Incendiário. Porventura demasiado incendiário para Braga, "cidade pacata, provinciana e beata", onde vive. Adolfo Luxúria Canibal, 49 anos, consultor jurídico e vocalista dos Mão Morta, perde facilmente a cabeça em palco; fora dele, não tira os pés do chão. Parece esquizofrénico - não é. É só mais enfadonho - como a vida.
No liceu foi sempre o melhor aluno. Era bem comportado?
Não. A prerrogativa de ser bom aluno servia para desculpar o mau comportamento.
Era possível tratar um professor da forma que vimos numa escola do Porto?
Completamente impensável.
Castigaria o seu filho se ele fizesse alguma coisa vagamente aproximada?
Aquele comportamento é tão inconcebível que o meu filho nunca o faria. Foi instruído para isso.
Sócrates, o filósofo, já dizia que 'as crianças são tiranas', que 'a juventude é mal educada, zomba da autoridade'. Não mudou nada?
Nada. As crianças continuam absolutamente tiranas. Tem a ver com a sua indistinção do bem e do mal, com a sua visão egocêntrica do mundo.
Há quanto tempo é que 'nesta latrina o ar se tornou irrespirável'?
Ui, há muito tempo já. Acho que nunca foi respirável.
Portugal ainda é o país daquela Mirandela, em que um polícia parou de o pontapear quando soube que afinal também é doutor?
É efectivamente o país em que toda a gente gosta de ter títulos para mandar para a frente.
O vocalista dos Mão Morta e o advogado são tratados de forma diferente?
Não consigo distinguir um do outro. Mas sim, acho que o tratamento é diferenciado. Não sei qual será melhor [risos].
Ainda acha que, hoje, 'o perigo não vem do excesso de confiança no futuro, mas da falta de futuro'?
Claro! As pessoas têm enorme descrença no futuro. Isso acabrunha-as e limita-as.
Não há política ou político que nos salve?
Neste sistema político, não há políticos que nos salvem, não.
Sente-se o "narrador da decadência"?
Sou um colocador de questões.
Nick Cave regressa a Portugal em Abril. Ainda seria capaz de fazer a primeira parte do concerto de pijama?
O contexto em que isso aconteceu pode voltar a acontecer. A utilização do pijama tinha a ver com acordar estremunhado e isso continua a acontecer.
Tem saudades dos motins gerados nos seus concertos ou a idade não perdoa?
[risos] Não tenho saudades. Num olhar nostálgico, os motins podem tornar-se simpáticos ou até motivo de orgulho. Mas quando acontecem, não são simpáticos.
A eterna associação dos Mão Morta ao episódio de 1993, em que o público destruiu o o Theatro Circo, em Braga, já começa a ser cansativa?

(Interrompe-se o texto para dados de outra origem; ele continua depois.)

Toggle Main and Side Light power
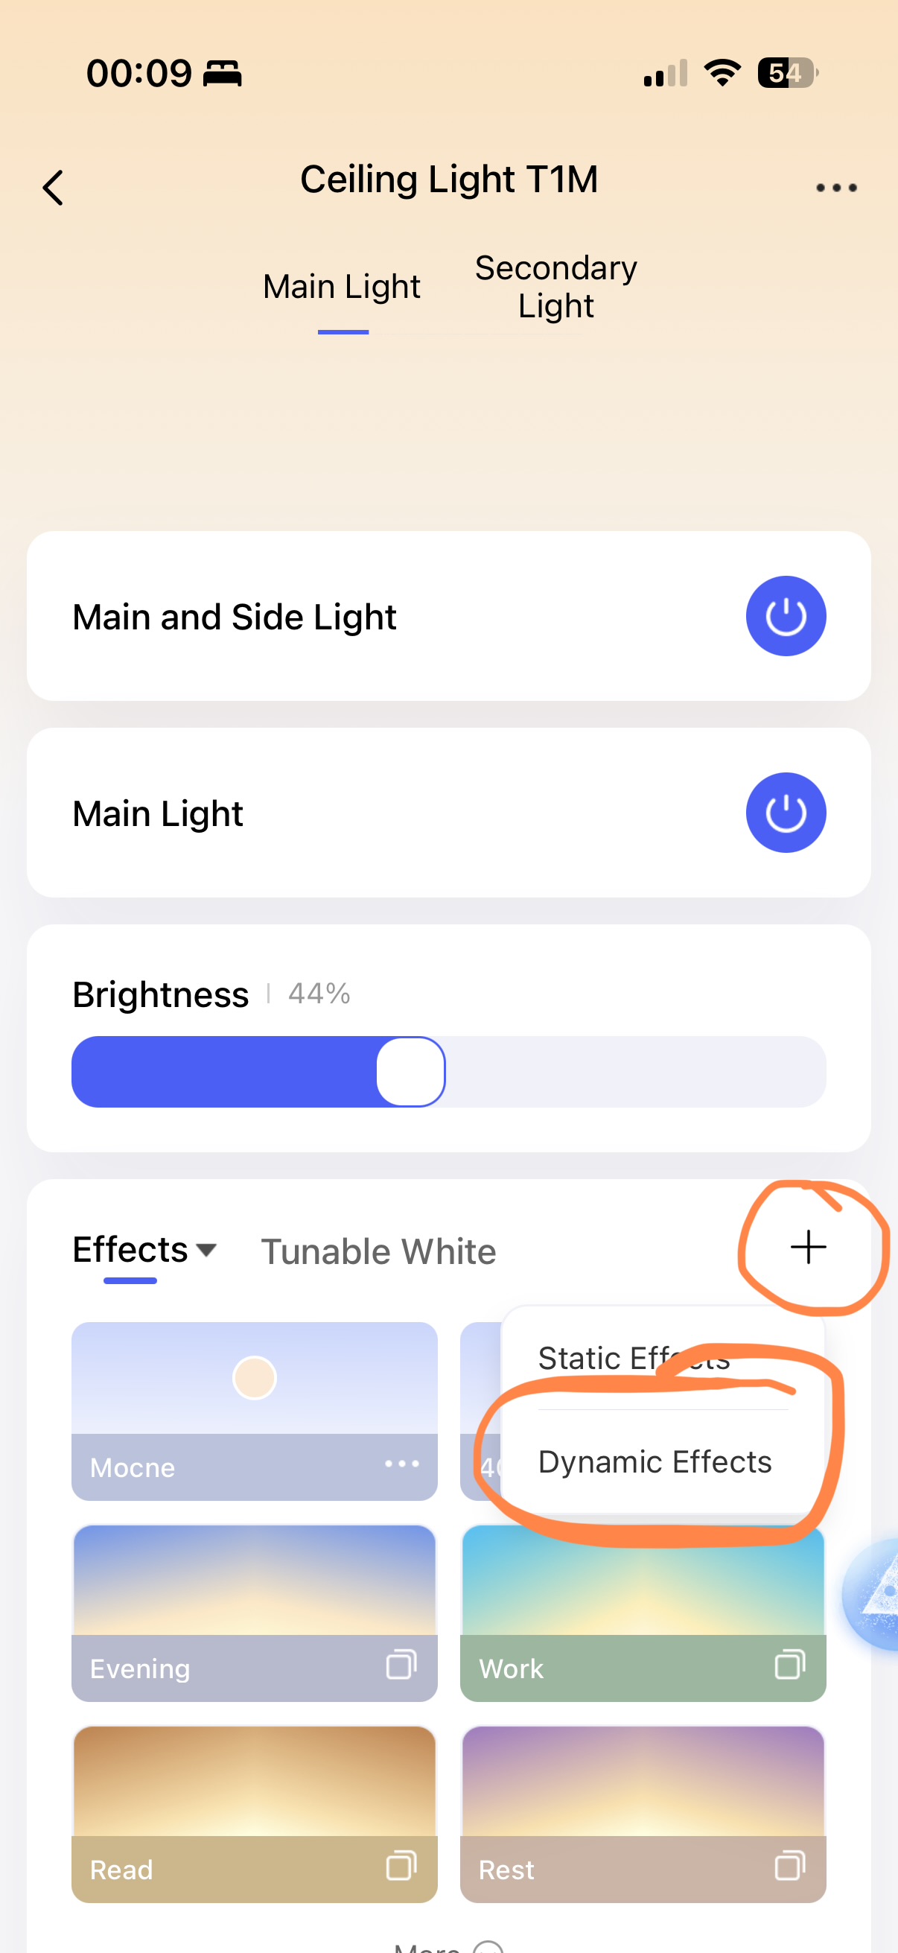The image size is (898, 1953). click(785, 616)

Todas as associações que cristalizem uma imagem num acontecimento são entediantes porque são redutoras - e essa é perfeitamente entediante.

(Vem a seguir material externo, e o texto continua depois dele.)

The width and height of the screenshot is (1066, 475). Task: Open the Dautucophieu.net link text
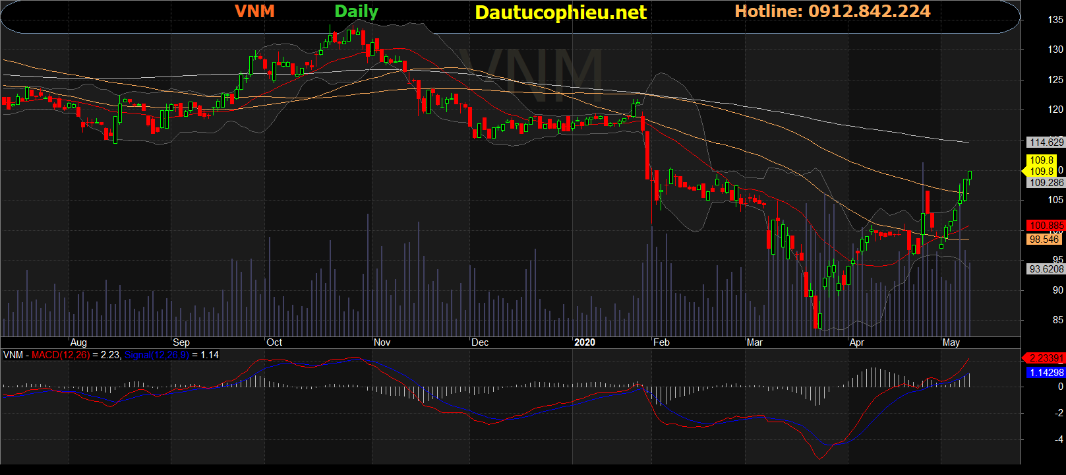click(561, 13)
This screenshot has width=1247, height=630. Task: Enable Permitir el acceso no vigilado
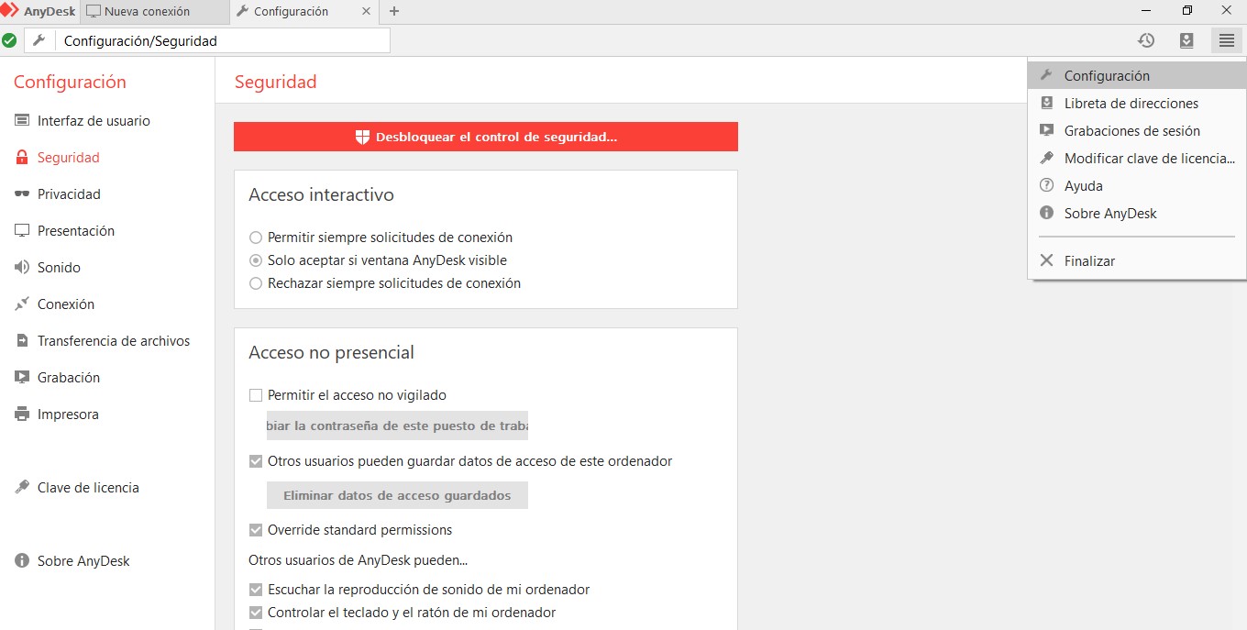pyautogui.click(x=255, y=394)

Tal como a das navalhadas com que se autoflagelou numa perna, num concerto há cerca de 20 anos?
Exactamente. É absurdo reduzir 22 anos a um concerto.
Mas sente que pisou o risco em palco?
Muitas vezes, sim.
Tem a ver com perder a noção do que está a fazer quando está lá em cima?
Com isso e com o facto de haver uma transfiguração completa do real, efeito da música e do palco.
A sua atitude já foi mais incendiária. Adolfo Luxúria Canibal é cada vez mais apenas Adolfo Morais Macedo?
Um nunca deixou de ser o outro. Sempre foi uno. Nunca houve esquizofrenia a esse nível.
Mas cria personagens. O homem que destila ódio é uma dessas personagens?
Crio personagens, é verdade. Mas isso não implica que um seja o Canibal e outro o Macedo. Não são esses que eu crio - são outros.
Na vida é mais enfadonho do que no palco?
Muito mais. Porque a vida é muito muito mais enfadonha do que a criação, o sonho.
Enfadonho a ponto de ficar chateado quando revelam que usou cuecas cor-se-rosa?
Não, isso não me chateia nada. Mas já fico chateado quando escrevem publicamente coisas que só a mim dizem respeito. Isso sim, deixa-me furioso. Corto relações.
Passou do encanto ao desencanto total com a renovação do Theatro Circo. Porquê?
Porque o ego político a sobrepôs-se à inteligência e transformou num elefante branco um projecto que poderia transformar Braga no pedestal que a cidade merece.